▶ [What is needed] Write out, word for word, the stretch of the forum thread on counting True values from "There are a" through "writing iterator classes.".

▶ [Extract provided]
==============================

Why is a `for` loop so much faster to count True values?

后端 未结 5 1601
忘掉有多难
忘掉有多难 2020-12-08 13:20

I recently answered a question on a sister site which asked for a function that counts all even digits of a number. One of the other answers contained two functions (which t

5条回答
  •  醉梦人生
    2020-12-08 13:35

    There are a few differences that actually contribute to the observed performance differences. I aim to give a high-level overview of these differences but try not to go too much into the low-level details or possible improvements. For the benchmarks I use my own package simple_benchmark.

    Generators vs. for loops

    Generators and generator expressions are syntactic sugar that can be used instead of writing iterator classes.

    When you write a generator like:

    def count_even(num):
        s = str(num)
        for c in s:
            yield c in '02468'
    

    Or a generator expression:

    (c in '02468' for c in str(num))
    

    That will be transformed (behind the scenes) into a state machine that is accessible through an iterator class. In the end it will be roughly equivalent to (although the actual code generated around a generator will be faster):

    class Count:
        def __init__(self, num):
            self.str_num = iter(str(num))

==============================

▶ [Target pointing data]
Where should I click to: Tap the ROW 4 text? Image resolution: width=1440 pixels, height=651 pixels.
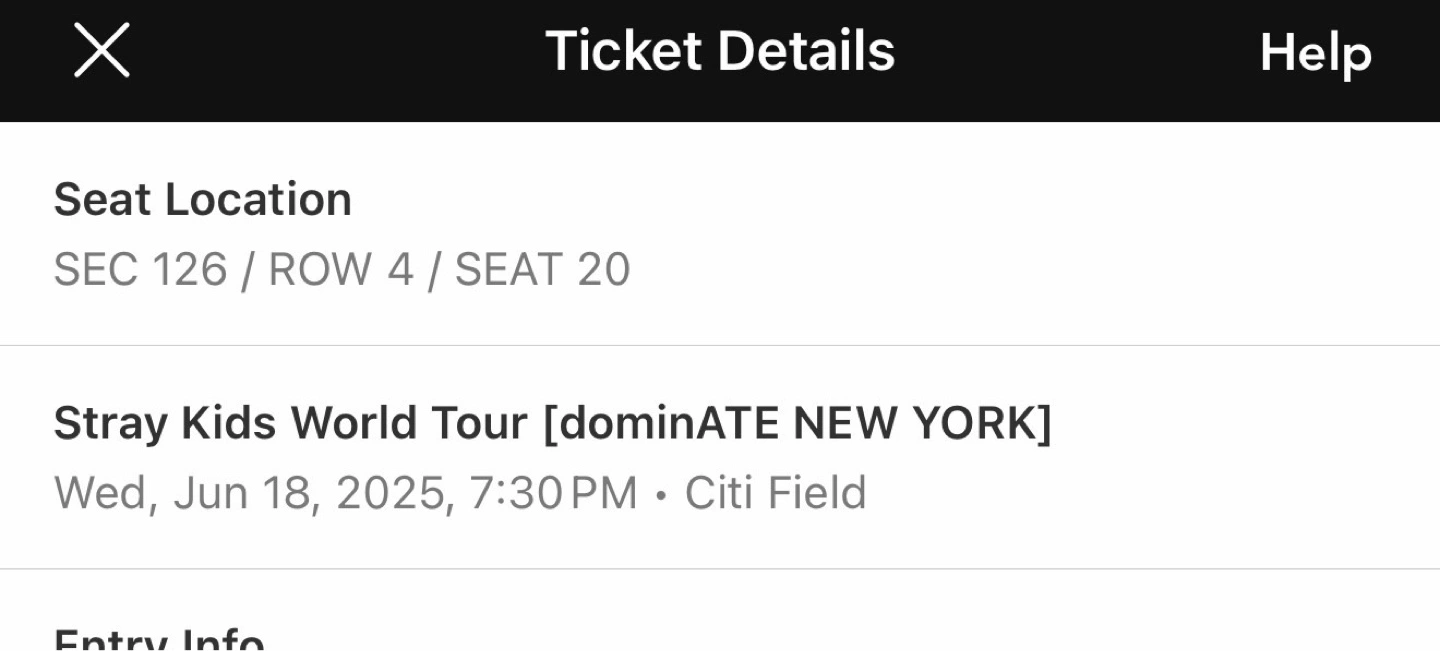340,270
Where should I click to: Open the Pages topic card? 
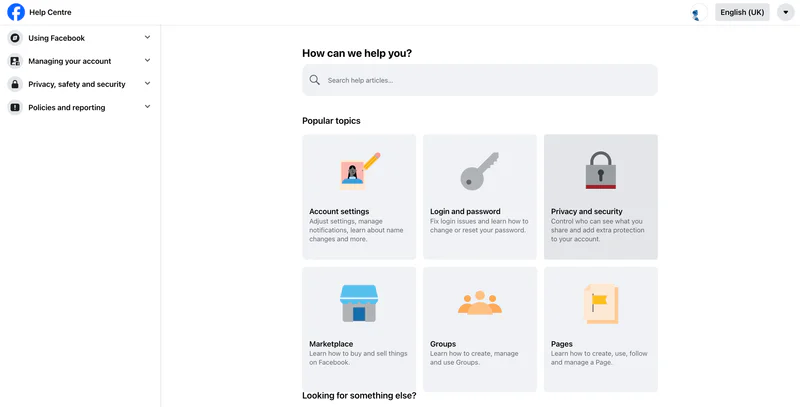(601, 329)
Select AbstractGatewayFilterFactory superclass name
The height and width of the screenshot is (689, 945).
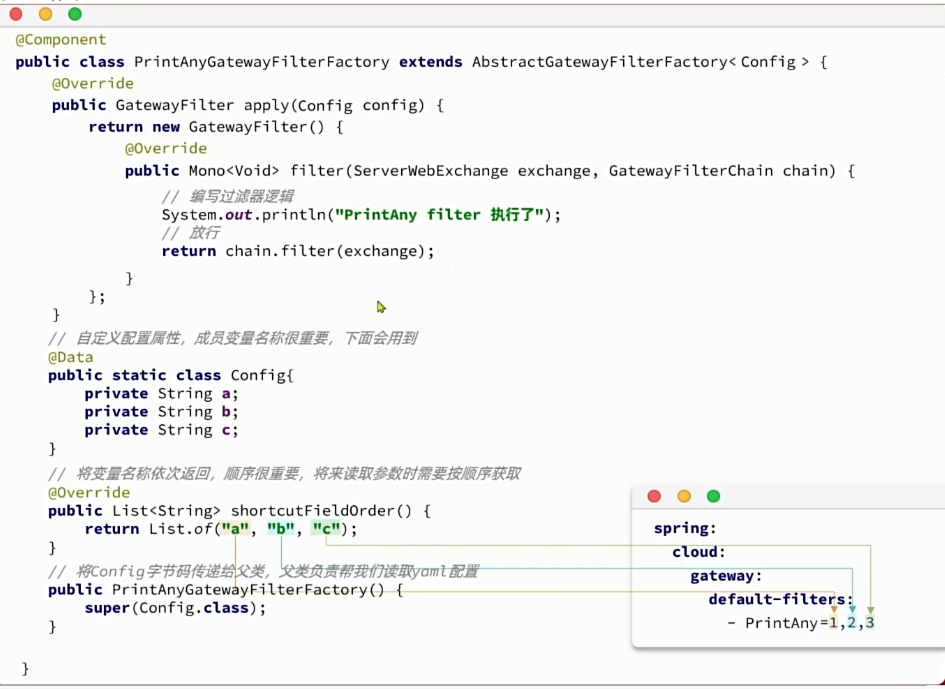599,62
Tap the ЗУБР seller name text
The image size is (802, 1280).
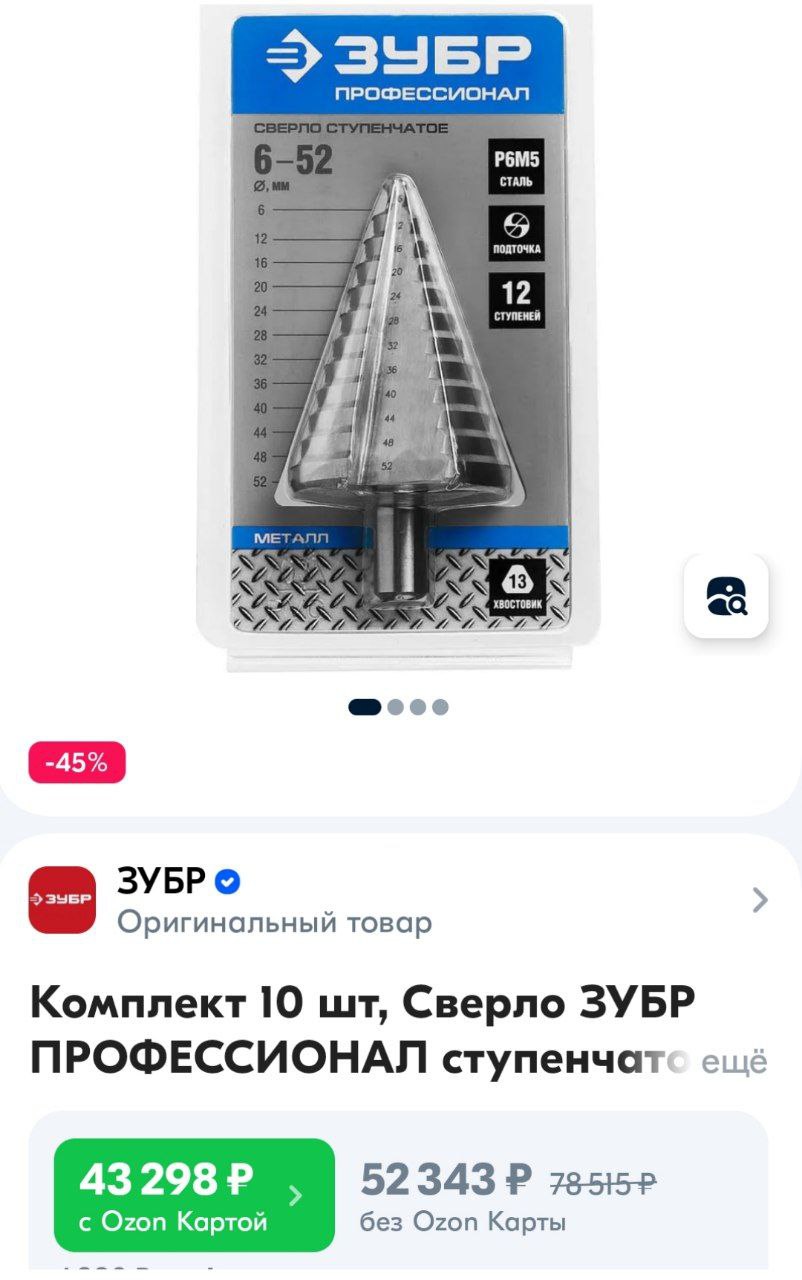(x=161, y=881)
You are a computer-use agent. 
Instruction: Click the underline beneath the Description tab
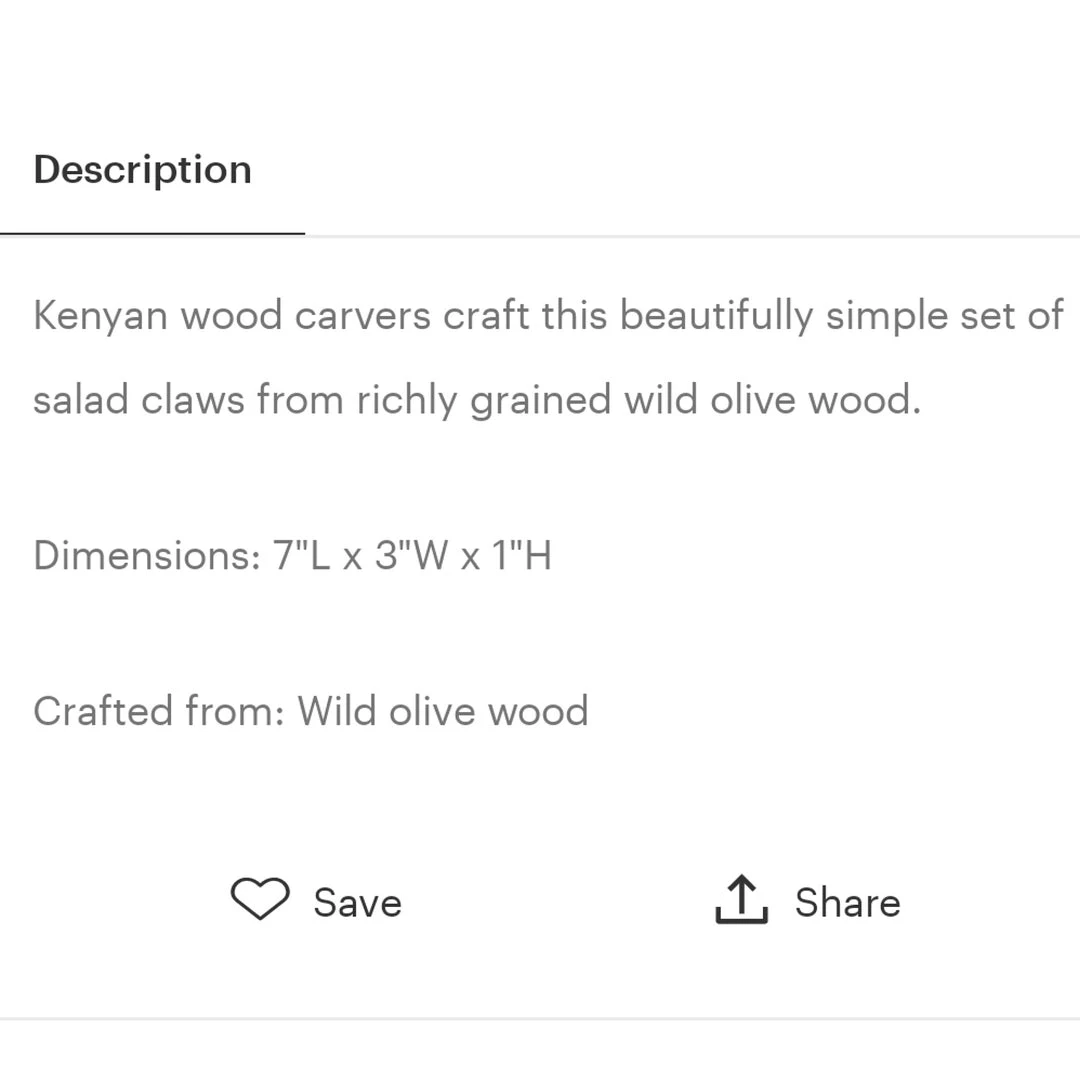(152, 233)
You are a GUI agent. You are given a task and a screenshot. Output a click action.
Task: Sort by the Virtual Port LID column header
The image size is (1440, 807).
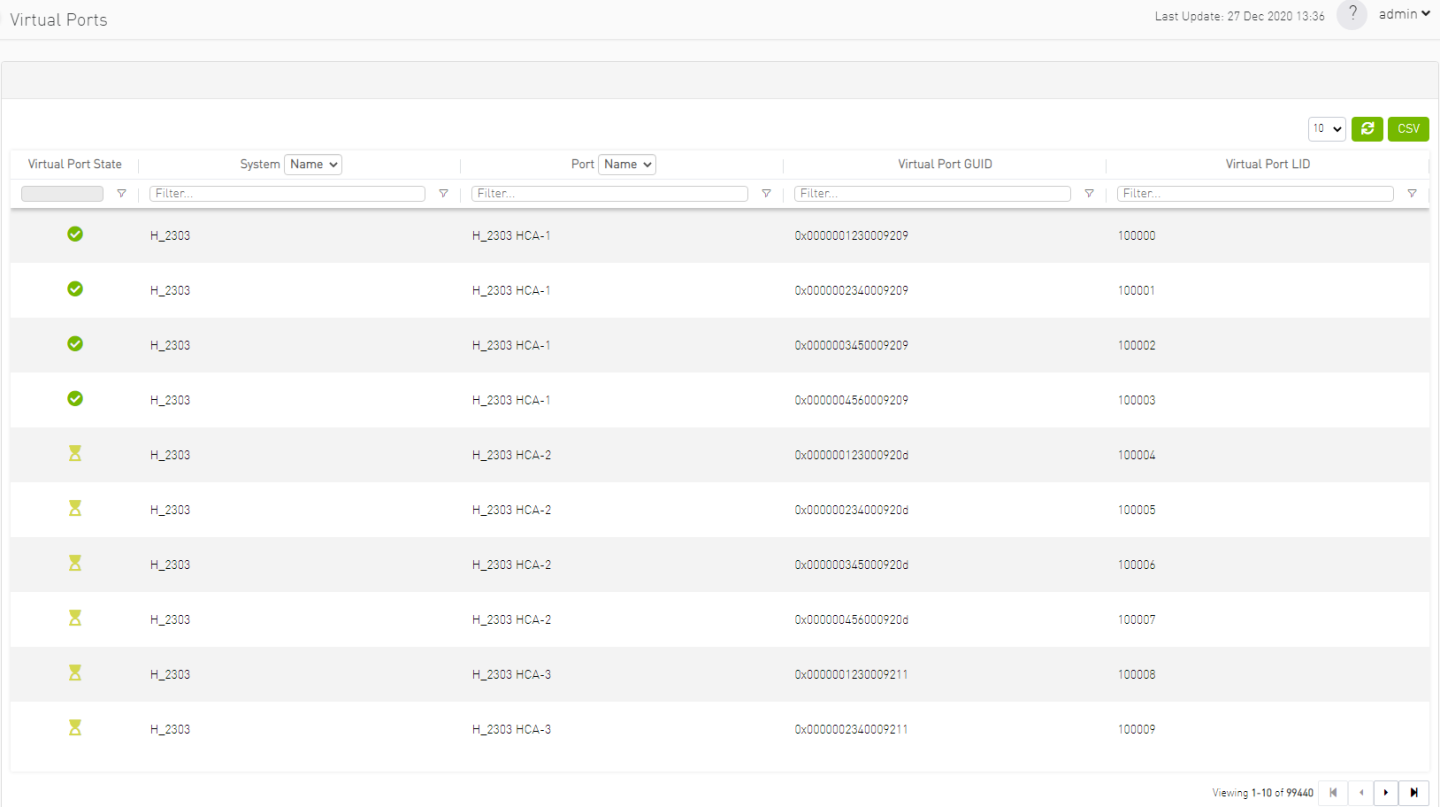pos(1267,164)
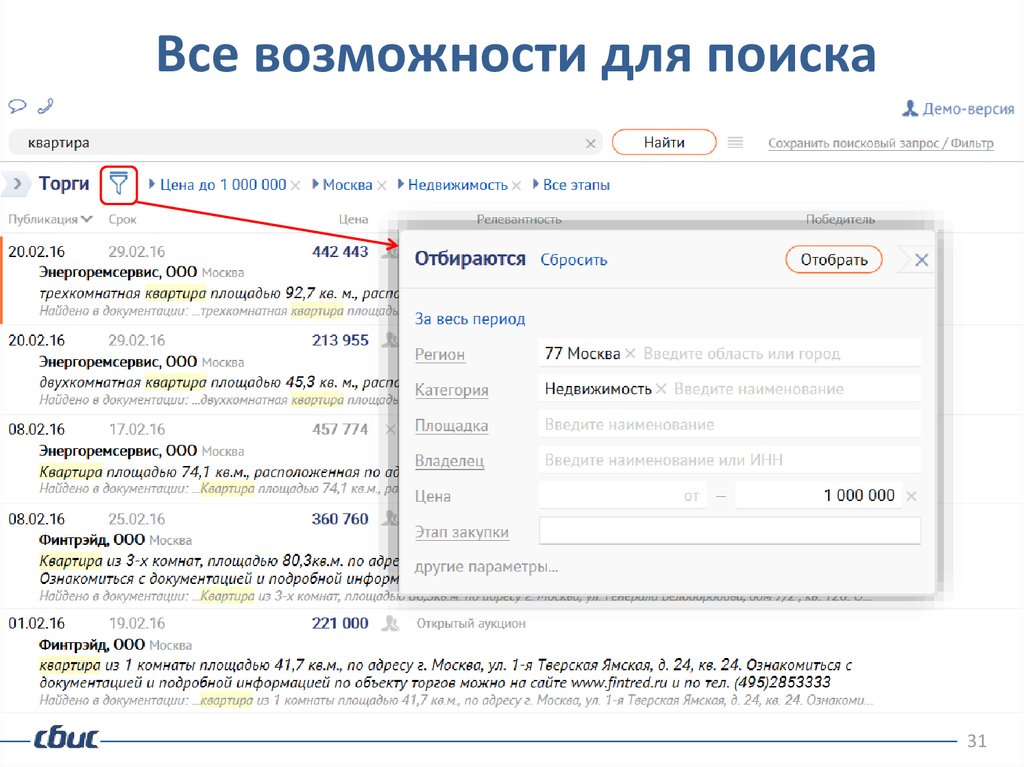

==============================

▶ [Answer for the task]
There are a few differences that actually contribute to the observed performance differences. I aim to give a high-level overview of these differences but try not to go too much into the low-level details or possible improvements. For the benchmarks I use my own package simple_benchmark.

    Generators vs. for loops

    Generators and generator expressions are syntactic sugar that can be used instead of writing iterator classes.